The Dorking Caves are a network of manmade tunnels excavated in the soft sandstone of the Upper Greensand deposits beneath Dorking in Surrey, England.

==Location and layout==
The present entrance to the caves is in South Street in the centre of Dorking.

There is evidence of a number of original entrances to the caves, including two shafts, but all with the exception of the South Street entrance have been sealed. The upper level of the caves is laid out as a wine cellar and was last used for this purpose in the 19th century. In the centre of the upper level is a set of steps leading down to a landing, from which leads a further set of steps to a lower passage. At the far end of this passage is a circular room with a bench cut out of the rock.

==History==
The Dorking 'caves' are tunnels, being manmade and as such not caves in the true sense of the word (a natural underground/cliff-side space large enough for a human to enter). Dorking Caves is a long-used name and the one used in all promotional and official literature.

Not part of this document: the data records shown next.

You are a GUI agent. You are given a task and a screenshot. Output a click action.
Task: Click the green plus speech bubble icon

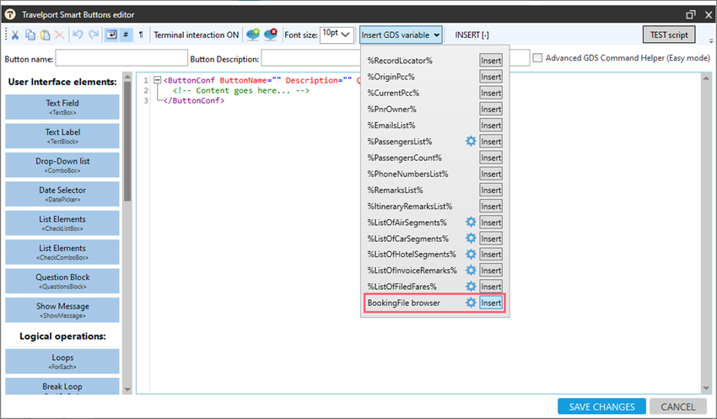point(253,35)
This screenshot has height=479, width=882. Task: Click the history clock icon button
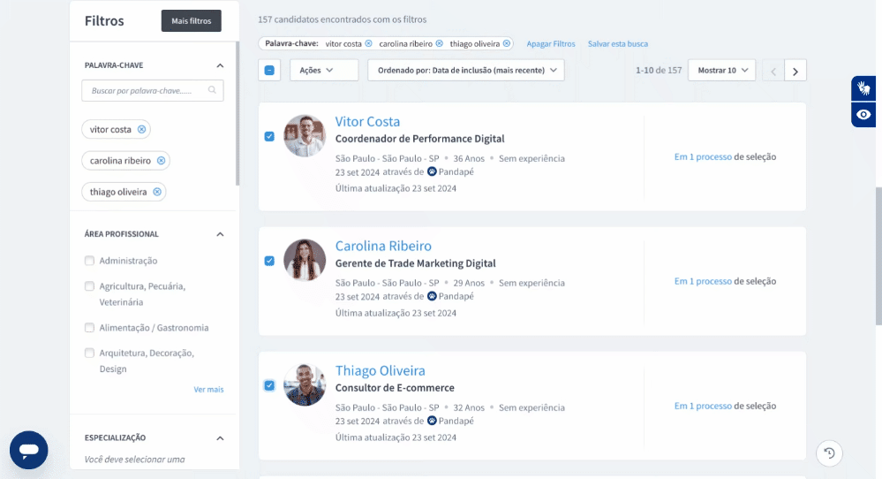pos(829,453)
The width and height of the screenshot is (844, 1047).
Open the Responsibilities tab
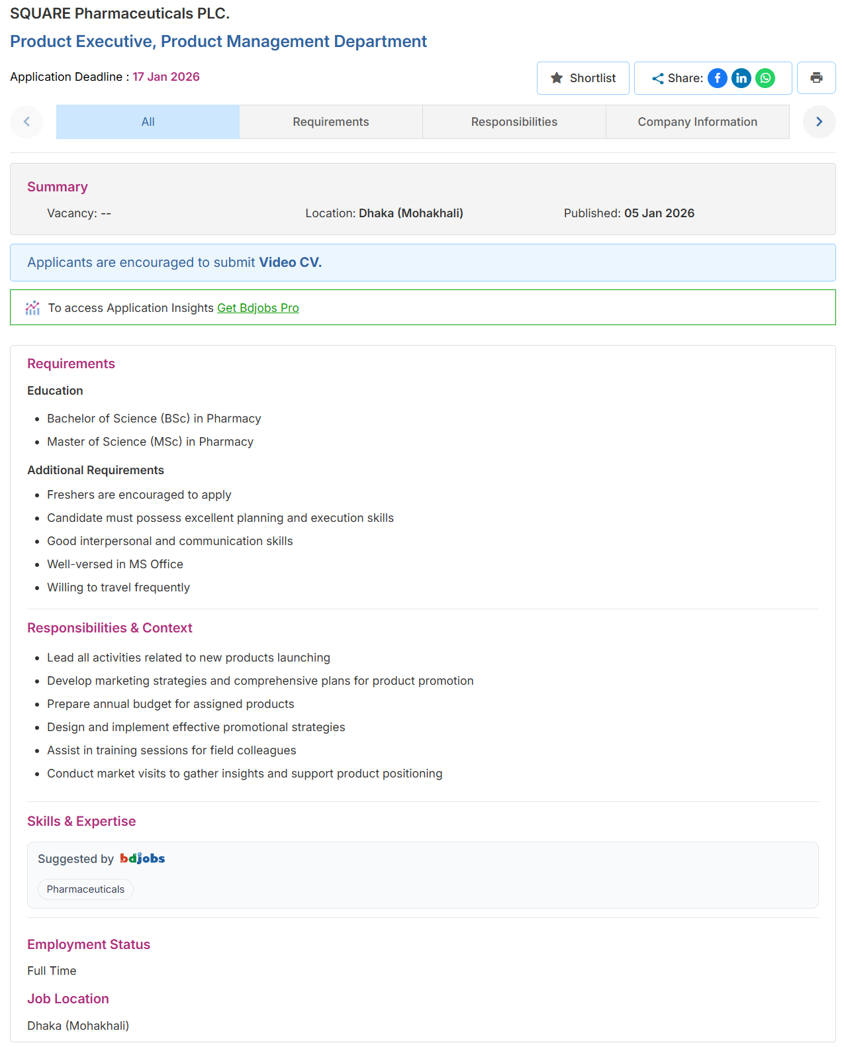(x=514, y=122)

The exact age of the caves is unknown. Historian John Aubrey mentioned them in the late 17th century, praising their qualities as wine cellars, in which capacity parts of them served until the 19th century. Extensive graffiti adorns the caves, largely from the 18th and 19th centuries. The oldest date found inscribed on the walls is 1672.

The caves formed a network connecting the cellars of buildings around the town and were probably used initially for storage, but have had a variety of uses including as hiding places for smugglers' contraband. One cave in High Street provided a venue for cock fighting while others according to recent oral tradition were used as a hiding places by persecuted religious groups (see European Wars of Religion) and secret societies.

==Access==
The caves are open to the public during the summer with tours organised by Dorking Museum. Prince Edward, Earl of Wessex, formally re-opened the caves to the public on his visit to the town on 11 March 2015.